• Tasks to perform:
1/ Output, word for word, the part of the forum thread on adopting a dog in Upstate New York that opens with the words containing "I would take" and closes with "of the rescues.".
2/ Go on with the forum thread about adopting a dog in Upstate New York, starting right after its last post.

START Passage given

# Upstate NY, Looking to adopt.



## B_White (Dec 9, 2008)

Hello,

I have been following this forum for some time now, and it has been a tremendous help. So thank you to all.

I am finally in a good position to adopt. If anyone has any information on any adoptable dogs in the Upstate NY area please contact me. 

I am looking for a young active dog. Preferable 2 years old or younger, but would consider a little older. Color doesn't really matter as long as he/she is not white (wife's preference). He/she needs to be good with children, and cats. 

I currently work with the NYS Police, and my wife works for the County. We have one child, and we live in a single family house that we own. 

Any help would be greatly appreciated.

Brenton


----------



## Jax08 (Feb 13, 2009)

Have you contacted any of the rescues in New York? I know there are lots of GSD's on Petfinder for NY. But with your criteria it would probably be best to go thru a rescue to find a good match.


----------



## Amaruq (Aug 29, 2001)

What part of Upstate NY? I know there is a GSD rescue in the Rochester/Buffalo area. Several members on this board are involved with them.


----------



## dd (Jun 10, 2003)

http://www.bigdogsbighearts.com/


----------



## JakodaCD OA (May 14, 2000)

I would take this dog in a heartbeat if I didn't have a houseful, he's not in NY and I'm not sure how close to you he is,,but he sounds like an awesome dog who needs to be rehomed..read thru the entire thread /updated pics
http://www.germanshepherds.com/forum/ubbthreads.php?ubb=showflat&Number=1029736&page=0&fpart=1


----------



## Jax08 (Feb 13, 2009)

I ditto Diane!! He's gorgeous. 

There is also a 5 mth old sable in a humane society in Dallas GA. It's possible transport could be arranged for you if you talked to one of the rescues.

http://www.germanshepherds.com/forum/ubbthreads.php?ubb=showflat&Number=1028236&page=1#Post1028236


----------



## B_White (Dec 9, 2008)

Thank you for all the replies and advise. It is greatly appreciated.

END Passage given
START Data extract

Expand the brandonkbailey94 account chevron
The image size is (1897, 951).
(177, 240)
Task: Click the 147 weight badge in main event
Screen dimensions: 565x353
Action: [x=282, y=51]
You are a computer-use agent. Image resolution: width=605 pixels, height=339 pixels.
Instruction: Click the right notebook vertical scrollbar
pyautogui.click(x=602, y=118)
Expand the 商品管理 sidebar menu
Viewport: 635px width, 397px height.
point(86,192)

END Data extract
START Data extract

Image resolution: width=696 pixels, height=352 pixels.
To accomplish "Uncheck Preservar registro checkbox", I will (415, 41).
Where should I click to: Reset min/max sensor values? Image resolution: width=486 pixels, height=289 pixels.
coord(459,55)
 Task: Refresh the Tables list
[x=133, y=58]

END Data extract
START Data extract

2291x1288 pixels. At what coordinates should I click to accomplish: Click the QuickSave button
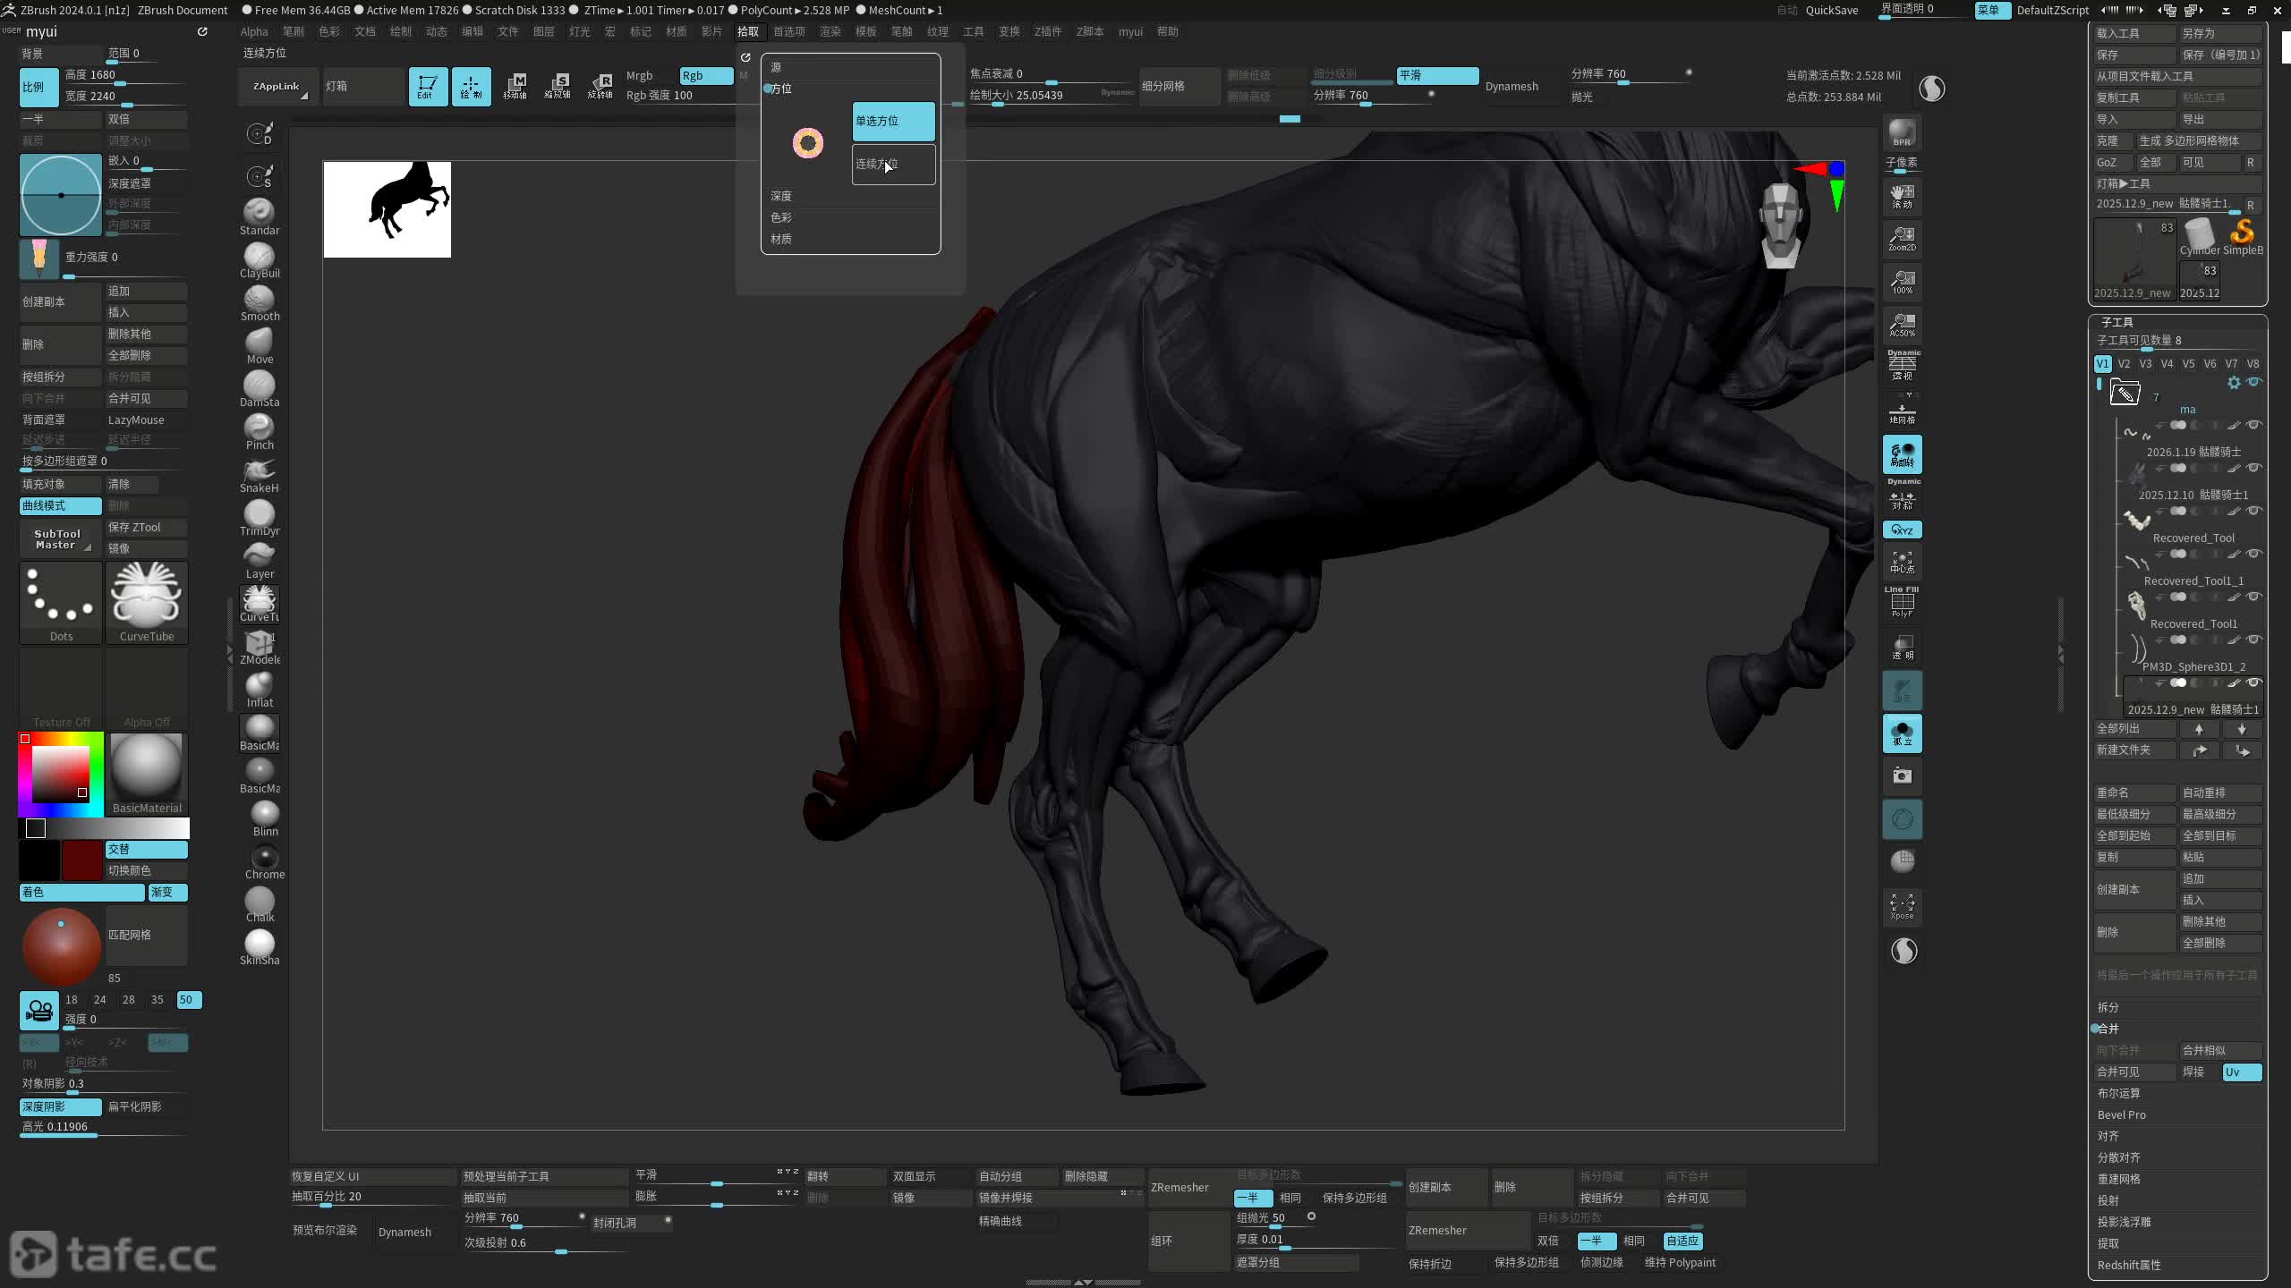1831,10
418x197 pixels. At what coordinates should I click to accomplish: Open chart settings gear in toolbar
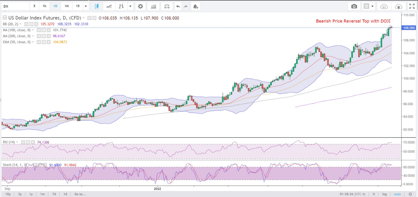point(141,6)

END Data extract

• Task answers:
1/
I would take this dog in a heartbeat if I didn't have a houseful, he's not in NY and I'm not sure how close to you he is,,but he sounds like an awesome dog who needs to be rehomed..read thru the entire thread /updated pics
http://www.germanshepherds.com/forum/ubbthreads.php?ubb=showflat&Number=1029736&page=0&fpart=1


----------



## Jax08 (Feb 13, 2009)

I ditto Diane!! He's gorgeous. 

There is also a 5 mth old sable in a humane society in Dallas GA. It's possible transport could be arranged for you if you talked to one of the rescues.

2/
What is the process like for Big Dogs Big Hearts? They have a black GSD available that I would be very interested in.


----------



## dd (Jun 10, 2003)

They have an online application you can fill in. There is also contact info - why don't you shoot them an email?


----------



## lheberg3 (Jun 18, 2008)

Hi Brenton,

I am the application coordinator and a foster home for Big Dogs, Big Hearts Rescue Inc. (I am currently fostering Bodie, Hank, and Sally). Our process is such that we ask you to first submit an adoption application. We check personal references and if you have current/past dogs we will check your vet reference as well. After the application is processed we do a home visit. If there is a specific dog that you are interested in we try our best to bring that dog to your home visit, otherwise we bring another well socialized dog with us. All of our foster dogs stay a minimum of three weeks in our foster homes. Many of the foster homes have children and cats, and if there is a dog that you are interested in that does not live with either we will test them prior to placing them in your home. 

If there is a GSD that you are specifically interested the best thing to do is to contact the foster home that the dog is currently in to gain more information and to see if it could be a potential fit for you and your family. Under each summary of the dog is the foster homes e-mail address. We also have a Meet and Greet in both Rochester and Buffalo each Saturday where you can come out and meet our dogs. You can find more specific information about M&G on our website. If you have any other questions please feel ask!

Lindsay


----------



## B_White (Dec 9, 2008)

Hello, 

Sorry this took so long to reply to...I was having a little computer problem.

I mailed in an application to BDBH I am really interested in Johnny, Henry or Nellie. I am crossing my fingers for one of these fine companions. 

I have also applied to Shepherds HOPE Rescue.

The members of this forum have been great with helping me, and I am greatful to all who have been replying and PMing me. THANKS!


----------



## kularing (Aug 24, 2006)

Wow. Surprised no one mentioned Brightstar. http://www.brightstargsd.org 

Please feel free to check out our website.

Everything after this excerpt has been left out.